• _MATERIAL SUPPLIED_:
****
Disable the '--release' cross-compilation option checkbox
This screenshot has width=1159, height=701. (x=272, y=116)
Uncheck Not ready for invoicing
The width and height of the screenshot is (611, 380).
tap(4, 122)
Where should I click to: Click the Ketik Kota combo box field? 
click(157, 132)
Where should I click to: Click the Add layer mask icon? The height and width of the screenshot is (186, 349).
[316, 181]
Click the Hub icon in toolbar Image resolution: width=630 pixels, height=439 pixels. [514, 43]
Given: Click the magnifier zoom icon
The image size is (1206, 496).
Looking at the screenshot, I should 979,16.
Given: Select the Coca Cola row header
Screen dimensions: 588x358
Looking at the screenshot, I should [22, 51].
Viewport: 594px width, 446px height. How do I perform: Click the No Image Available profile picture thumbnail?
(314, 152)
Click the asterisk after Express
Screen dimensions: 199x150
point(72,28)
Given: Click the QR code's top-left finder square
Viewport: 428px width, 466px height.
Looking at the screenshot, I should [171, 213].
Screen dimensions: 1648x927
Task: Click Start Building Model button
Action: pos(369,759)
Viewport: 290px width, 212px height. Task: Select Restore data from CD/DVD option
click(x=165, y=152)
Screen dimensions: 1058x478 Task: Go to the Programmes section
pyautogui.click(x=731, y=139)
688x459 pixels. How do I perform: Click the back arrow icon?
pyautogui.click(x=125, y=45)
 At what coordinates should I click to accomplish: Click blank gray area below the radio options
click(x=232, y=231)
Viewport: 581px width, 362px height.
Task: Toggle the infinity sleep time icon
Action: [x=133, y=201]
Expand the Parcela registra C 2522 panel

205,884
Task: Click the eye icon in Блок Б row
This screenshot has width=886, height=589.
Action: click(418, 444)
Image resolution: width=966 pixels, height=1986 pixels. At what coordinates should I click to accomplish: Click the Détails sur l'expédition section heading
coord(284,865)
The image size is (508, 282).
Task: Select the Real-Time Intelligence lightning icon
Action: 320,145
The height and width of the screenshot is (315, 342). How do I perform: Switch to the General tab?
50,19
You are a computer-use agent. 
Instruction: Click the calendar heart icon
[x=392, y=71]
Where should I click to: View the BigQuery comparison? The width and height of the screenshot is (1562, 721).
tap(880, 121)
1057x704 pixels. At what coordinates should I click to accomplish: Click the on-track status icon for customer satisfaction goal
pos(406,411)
****
Reproduce the data above exactly, from the start of the data through the line containing "pyautogui.click(x=731, y=139)", with both ends included.

• _RESULT FOR THIS EXERCISE_:
Disable the '--release' cross-compilation option checkbox
This screenshot has width=1159, height=701. (x=272, y=116)
Uncheck Not ready for invoicing
The width and height of the screenshot is (611, 380).
tap(4, 122)
Where should I click to: Click the Ketik Kota combo box field? 
click(157, 132)
Where should I click to: Click the Add layer mask icon? The height and width of the screenshot is (186, 349).
[316, 181]
Click the Hub icon in toolbar Image resolution: width=630 pixels, height=439 pixels. [514, 43]
Given: Click the magnifier zoom icon
The image size is (1206, 496).
Looking at the screenshot, I should 979,16.
Given: Select the Coca Cola row header
Screen dimensions: 588x358
Looking at the screenshot, I should [22, 51].
Viewport: 594px width, 446px height. How do I perform: Click the No Image Available profile picture thumbnail?
(314, 152)
Click the asterisk after Express
Screen dimensions: 199x150
point(72,28)
Given: Click the QR code's top-left finder square
Viewport: 428px width, 466px height.
Looking at the screenshot, I should [171, 213].
Screen dimensions: 1648x927
Task: Click Start Building Model button
Action: pos(369,759)
Viewport: 290px width, 212px height. Task: Select Restore data from CD/DVD option
click(x=165, y=152)
Screen dimensions: 1058x478 Task: Go to the Programmes section
pyautogui.click(x=731, y=139)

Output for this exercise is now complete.